### TASK REQUIREMENTS
a) Return the passage of the World Cup essay from "And what glorious" up to and including "has ever seen.", copied word for word.
b) Condense the paragraph of the World Cup essay that begins "Argentina's second goal" into a shorter version that keeps its main facts.

### SOURCE TEXT
/---

City of Sound is about cities, design, architecture, music, media, politics and more. Written by Dan Hill since 2001.

The World Cup is everywhere, so what better time to thread a series of theoretical passes together into a sinuously flowing move? On why football is so compelling for so many people, and what can that tell us about the practice of design and architecture. (I'm thinking of playing John Cage in the hole behind the front two, flanked by Johann Cruyff and Aldo van Eyck. And if this piece doesn't guarantee my season ticket for Pseud's Corner, I don't know what will.)

To set the scene. I'm writing on a sunny day in London, that same sun bestowing itself upon European cousin Germany to the east, ensuring a radiant glow under the eyes of most on the planet. Yes indeed, World Cup 2006 is ablaze with individual talent, peerless team performances, intrigue and torment, instant-classic games, and goals goals goals.

And what glorious goals: a barrage of ball-technology-assisted long-range screamers and thumping headers; swishing flurries of one-two'd parries followed by a deadly rapier thrust; and, well, one of the best goals the game has ever seen.

Argentina's second goal, in their ruthless destruction of Serbia and Montenegro (an almost callous act, as that country ceases to exist after this World Cup), was instantly being lauded in such terms. The awe-inspiring sight of the entire Argentina team moving fluidly as if to some pre-ordained ballet – "a symphony of collaboration" according to The Guardian – was simply Liquid Football (™Alan Partridge). 24 passes throughout 8 of the 10 outfield Argentines, utterly bewitching the Serbia & Montenegro team. But this apparent perfection, whilst honed by endless individual and collective drills of technique and teamplay in training, was also largely improvised in real-time, entirely determined by the context of the opposing team – which cannot be accurately predicted at all.

\---

### PROVIDED MATERIAL
/---

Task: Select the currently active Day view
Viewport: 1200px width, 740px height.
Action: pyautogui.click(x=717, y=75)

\---
/---

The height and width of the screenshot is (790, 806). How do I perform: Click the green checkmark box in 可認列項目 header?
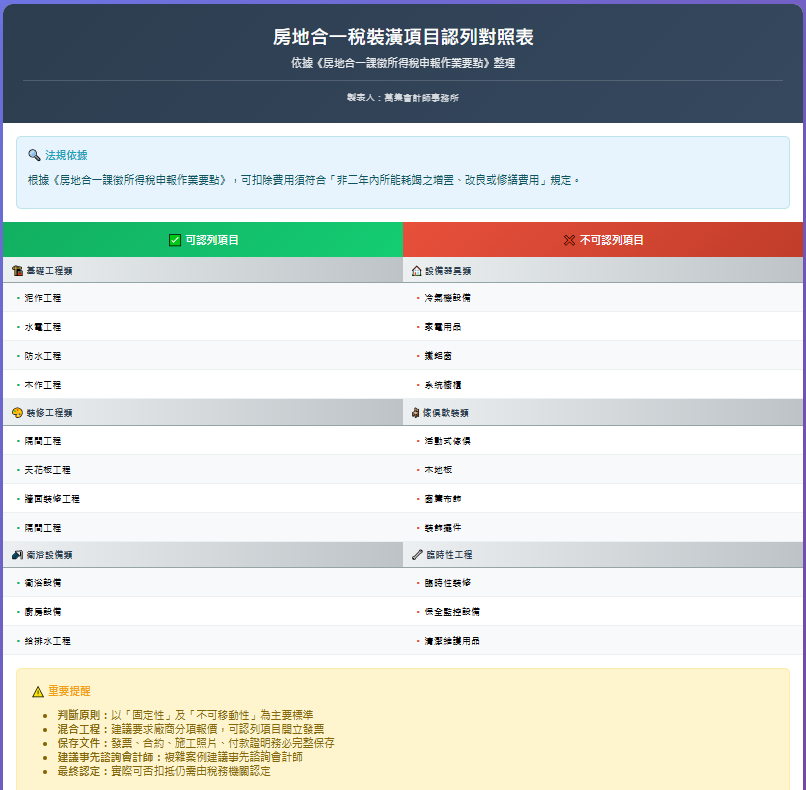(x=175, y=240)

\---

### SOLUTIONS BY TASK
a)
And what glorious goals: a barrage of ball-technology-assisted long-range screamers and thumping headers; swishing flurries of one-two'd parries followed by a deadly rapier thrust; and, well, one of the best goals the game has ever seen.

b) Argentina's second goal was instantly praised as one of the best the game has seen. It came in their rout of Serbia and Montenegro, a country that ceases to exist after this World Cup. The whole Argentina team moved fluidly, "a symphony of collaboration" according to The Guardian, with 24 passes among 8 of the 10 outfield players. Training drills in technique and teamplay honed the move, but it was largely improvised in real time, shaped by an opposing team that cannot be accurately predicted.